Retailer or Logistics Company?


Kevin Higgins


Logistics/Transportation Executive




Recently Maersk announced the need to improve their services to prevent Amazon from becoming a competitor. If any of us see Amazon as only a customer, we are not giving them the credit they are due. 
Amazon’s rise as a retail behemoth has been anything but traditional, so to expect their logistics needs and capabilities to resemble the status quo is, quite simply, naïve.  
On the surface they resemble a retailer and a large customer to the logistics industry. But if you dive deeper, they are in reality, a logistics company. A really large, powerful, and innovative logistics company.
Amazon acquired their OTI (NVOCC) license last year. They own planes and have created an extensive partnership with USPS for final mile deliveries.

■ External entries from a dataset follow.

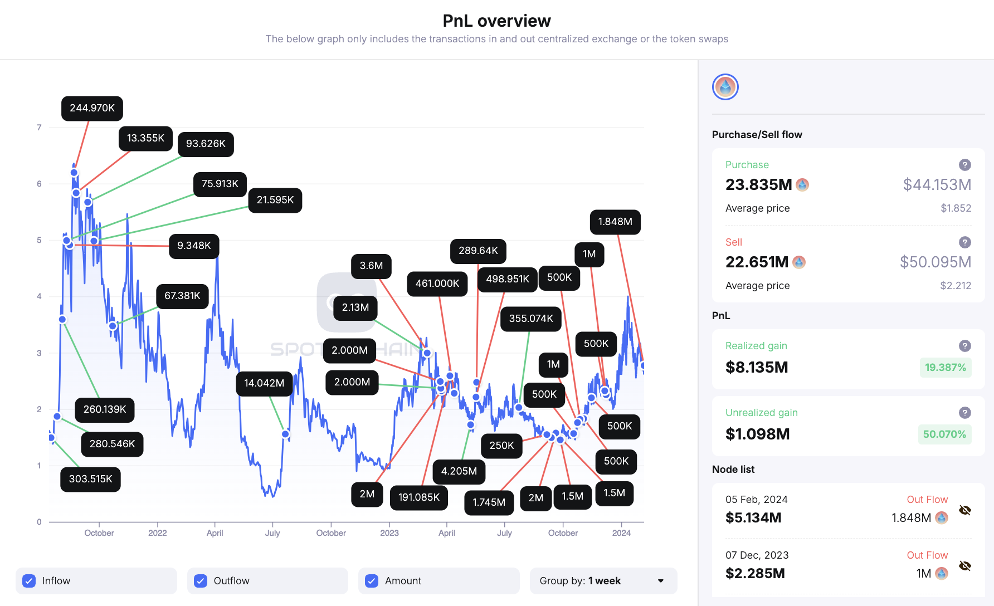Hide the 07 Dec, 2023 node

coord(965,566)
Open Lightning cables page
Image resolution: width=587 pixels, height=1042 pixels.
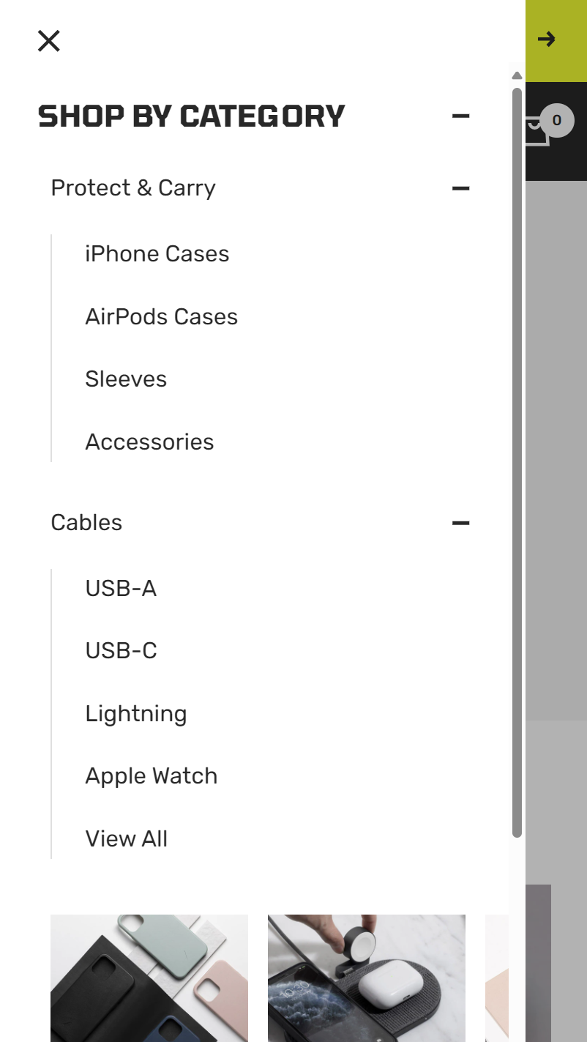[x=136, y=714]
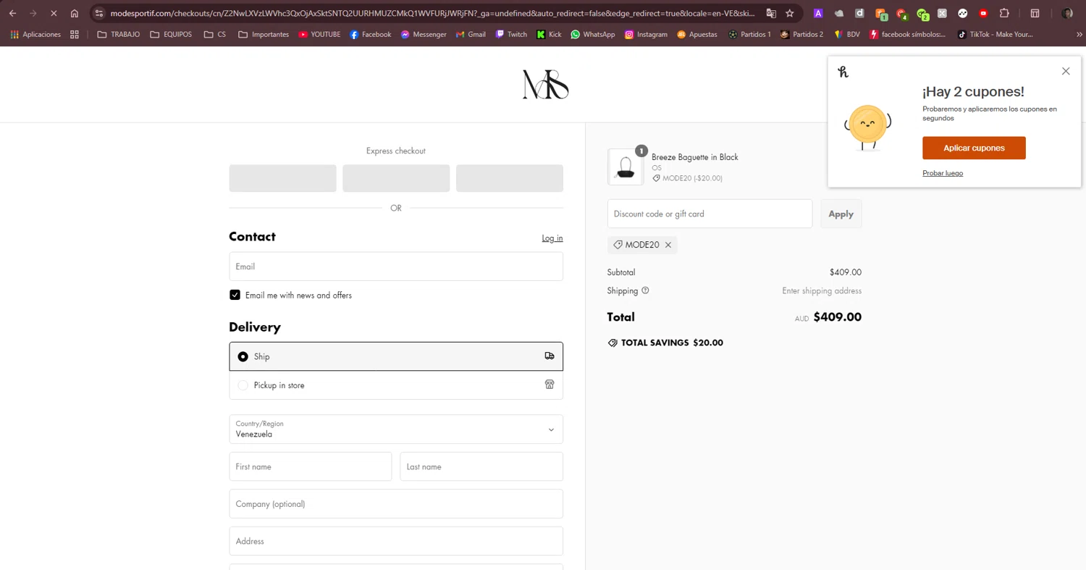This screenshot has height=570, width=1086.
Task: Click the discount code or gift card field
Action: (x=710, y=214)
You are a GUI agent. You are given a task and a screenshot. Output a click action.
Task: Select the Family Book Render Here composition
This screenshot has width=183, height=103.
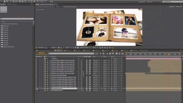(10, 24)
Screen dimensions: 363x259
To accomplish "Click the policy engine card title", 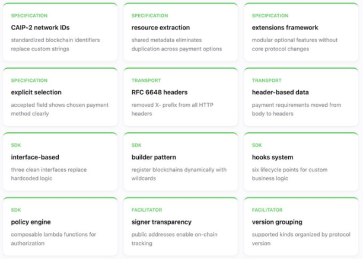I will tap(32, 222).
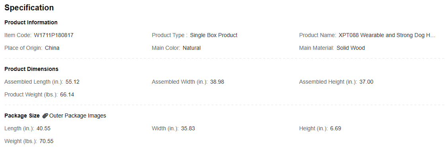
Task: Click the Specification heading
Action: click(29, 8)
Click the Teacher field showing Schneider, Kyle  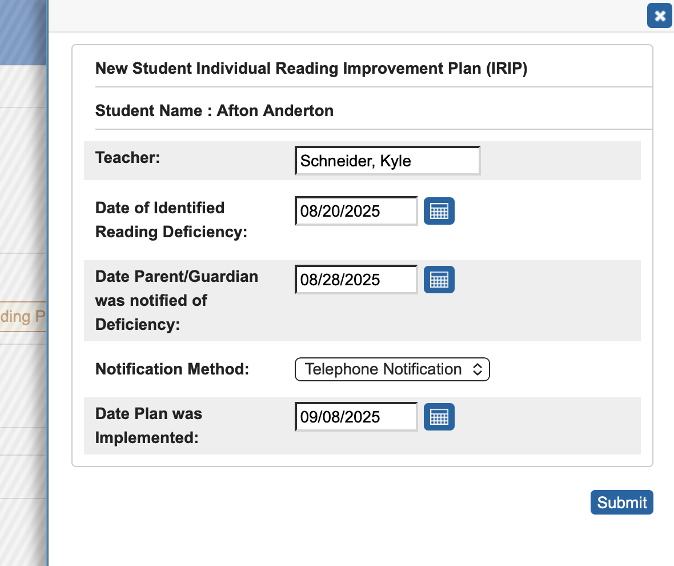[x=387, y=161]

In fact, Amazon also just recently announced their intent to develop their own delivery network. These efforts and investments are not without design. 
We believe in the very near future, Amazon will take complete control of their supply chain. Not outsourcing to traditional logistics providers, but actually controlling it. We see Amazon managing smaller vessels with faster transit, thus allowing for quicker discharge of containers, potentially at their own container terminal. Then expeditiously transload into air containers, load into their planes headed to their fulfillment centers, and deliver on theirvehicles. This consolidation of services cements their custodial control of their shipments and eliminates much of the potential third-party disruption to their supply chain, resulting in providing their customers a worldwide, seamless and expedited end-to-end solution second to none.
Maersk sees the light, Amazon isn’t your customer, they are your competition.